Life Lesson #2: Emotional vs Rational Elements in Relationship Conflicts

Observations

Several decades ago I began to focus the attentions of my commercial dispute resolution practice on family business conflicts.  It soon became apparent that, to a far greater extent than with commercial disputes, I needed to really understand the characters, personalities, and back stories of the humans I was working with before I could ground and commence the facilitated conversations and mediation sessions that would form the basis of our conflict resolution process.

Why is this so?

Consequences

Establishing genuinely empathic rapport with all key characters proved to be at least as important to the success of the process as having the technical skills required to help solve their problems.

Without an empathic understanding of the key characters involved in the family conflict, I couldn’t properly detect, much less help them frame for use, the really significant questions they needed to ask of themselves, and that we needed to ask of other family members, to form our “agenda of issues” for resolution.

Learnings

Studying law, and subsequent training to become a chartered accountant and business adviser, provided no useful tools or insights to help me understand human character and personality, communication principles, group dynamics, negotiation and persuasion processes, body language, family systems theory, and related areas of knowledge.

For awhile I operated at a chicken soup level – relying on eclectic personal research, talking to colleagues, and relying on personal experience and common sense – which mainly involved observing and responding to the bleeding obvious.

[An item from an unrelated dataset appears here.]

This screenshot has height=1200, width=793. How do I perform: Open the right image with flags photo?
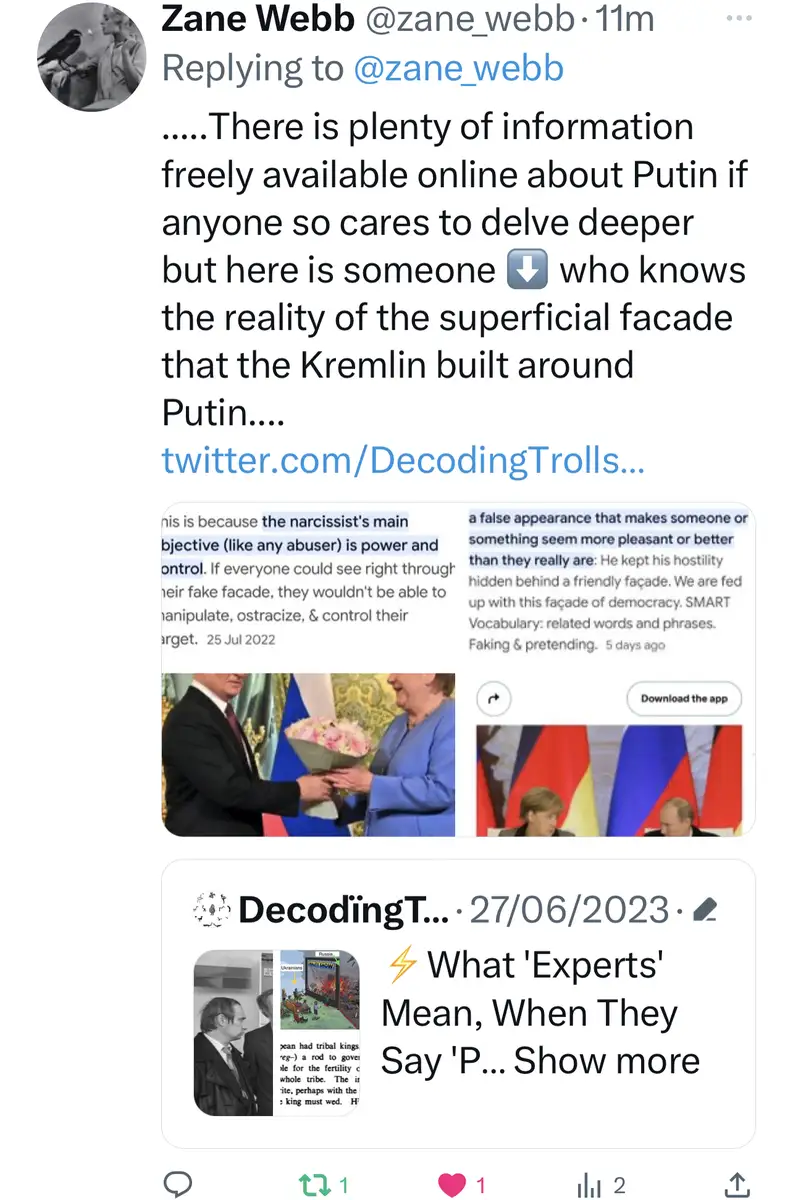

This encouraged process evolution, with more focus on people, and less (initial) focus on their problems, which seemed to work pretty well.  BUT, the deeper I went, the more inadequate I felt, as I became increasingly aware of the profound effects my process was having on the lives of individuals and family groups.

I was piloting a jet, after training to drive a tractor!

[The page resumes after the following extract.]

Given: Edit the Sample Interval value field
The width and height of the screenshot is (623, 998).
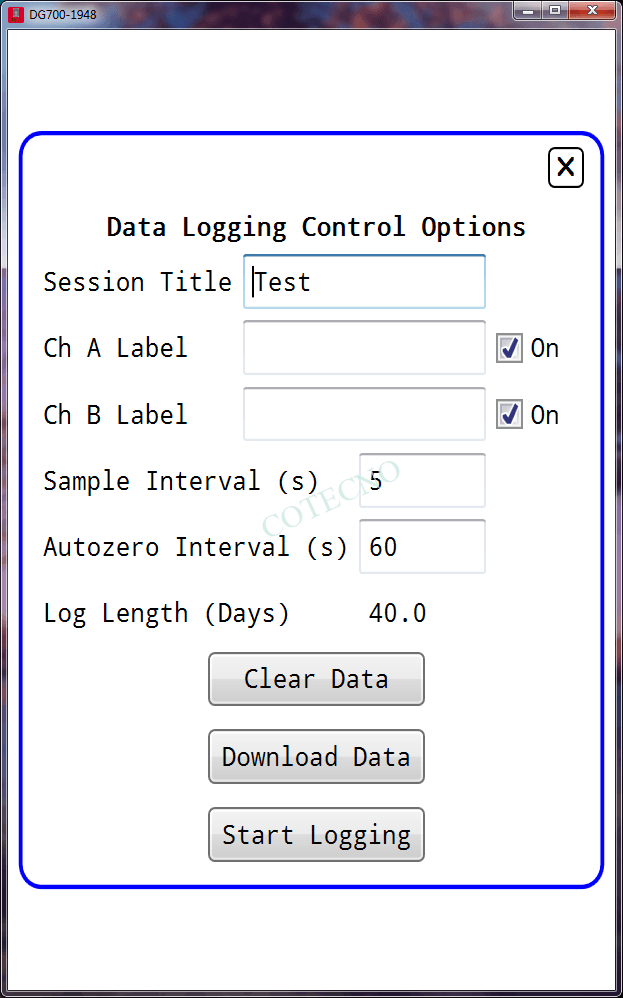Looking at the screenshot, I should pyautogui.click(x=422, y=481).
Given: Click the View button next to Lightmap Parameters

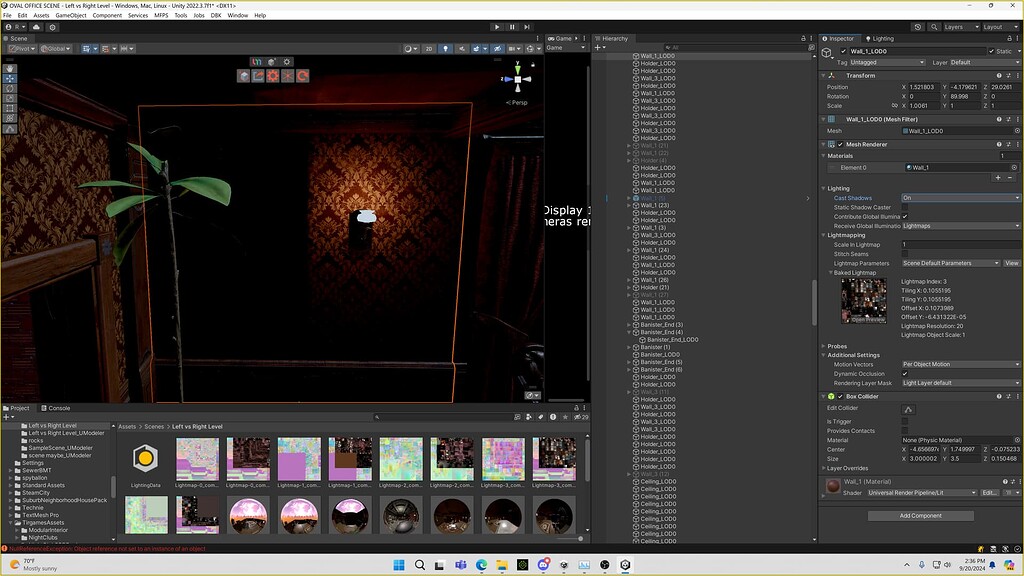Looking at the screenshot, I should (x=1011, y=263).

I talked to several psychs, seeking reassurance and a safer path forward.  They all posited that psychology was part science, part art, and part intuition.  If what I was doing was working, and successfully resolving family business conflict, I should just go with the flow and keep on doing it.  Don’t worry about “what’s” working, so long as “it’s” working!

My sense was that none of them were game to address conflicts that combined issues involving individual family members, toxic family dynamics, and urgent family business needs – so I wasn’t cutting their lunch, and they probably expected me to receive my professional comeuppance sometime soon, anyway!

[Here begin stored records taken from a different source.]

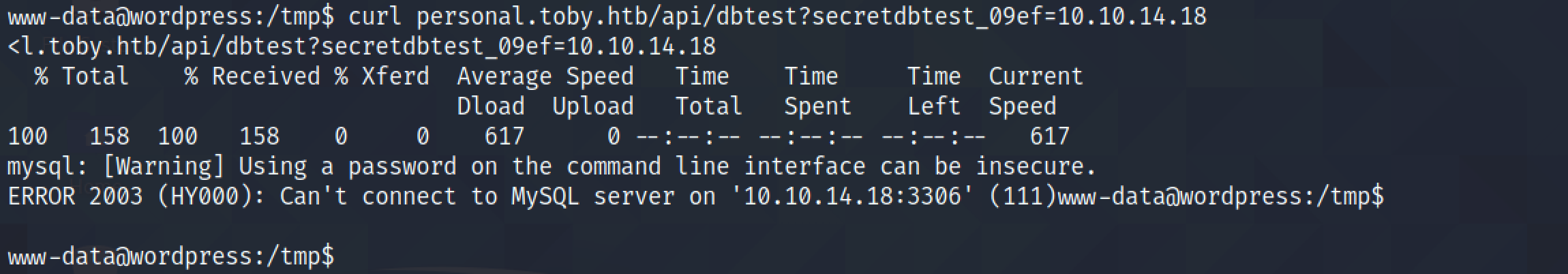Click the first 158 value in the progress row

(x=109, y=136)
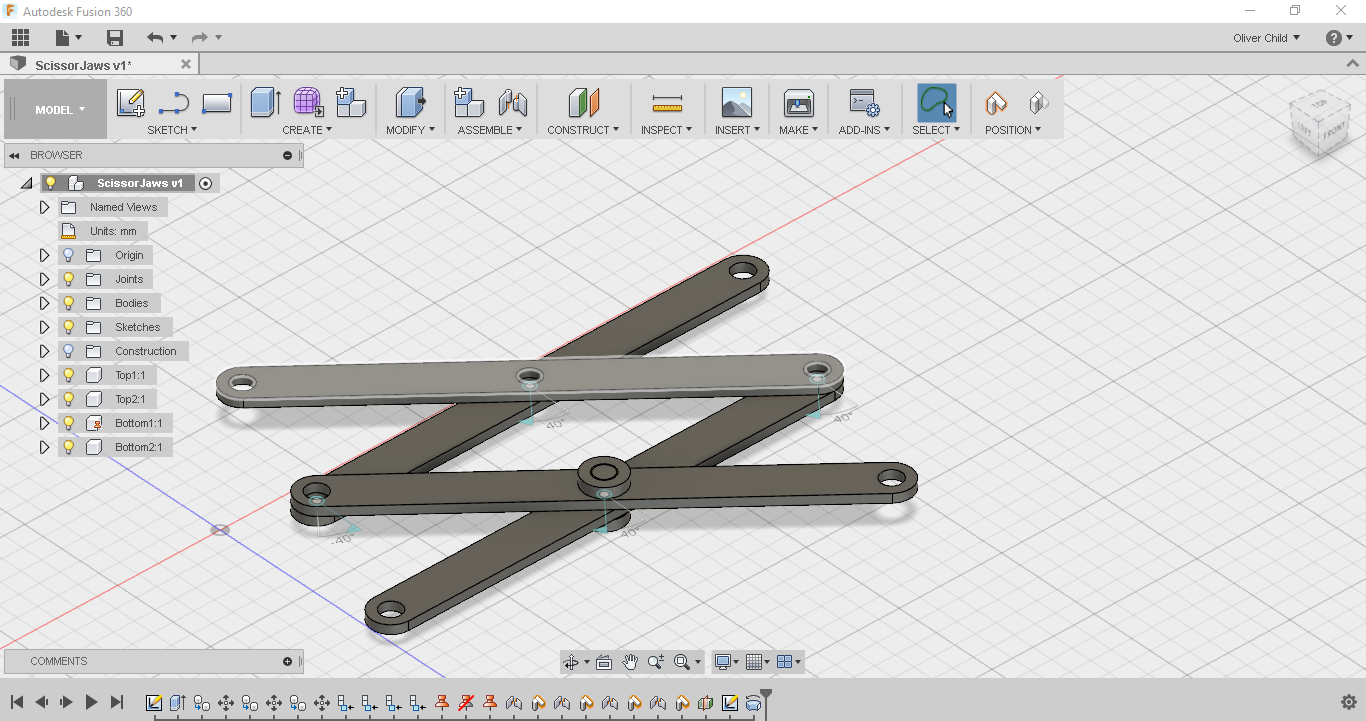The height and width of the screenshot is (721, 1366).
Task: Open the ASSEMBLE menu
Action: click(x=489, y=129)
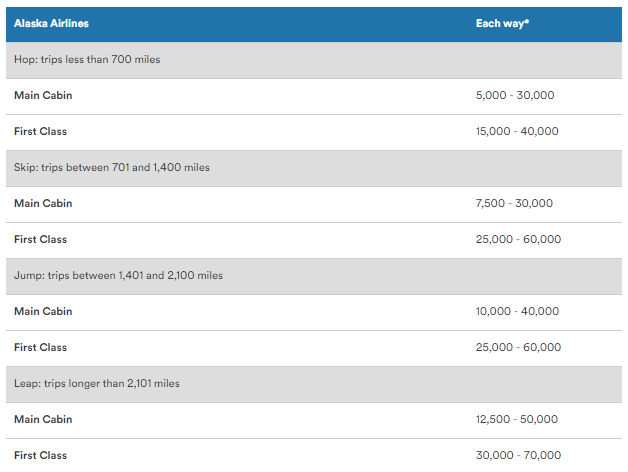Viewport: 628px width, 472px height.
Task: Click the First Class label under Jump
Action: click(41, 347)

This wasn’t very satisfying, so I continued to search for a psychologist who’d be willing and able to appreciate that we were dealing with conflicted individuals, impacted by a business environment, whose unique issues were caused by their blood relationships with each other.

For over 10 years I trialled a shriek of well-regarded psychs (“shriek” being my collective term for shrinks).  No matter how they were briefed, they all gravitated towards personal therapy for whoever was regarded as the “identified patient”, rather than working as part of a team trying to fix the impacts of wider relationship problems on a business family.

Therapy has a personal focus that engenders an endless timeframe, whereas business families form interconnected systems that work to commercially-oriented deadlines counted in weeks, or months at the most.  While personal therapy, and coaching, are undoubtably valuable for individuals with serious mental health and behavioural issues, and may help to protect the rest of the family from the disruptions they cause, it doesn’t help to address the causes of toxic family group dynamics, which was the whole point of the exercise.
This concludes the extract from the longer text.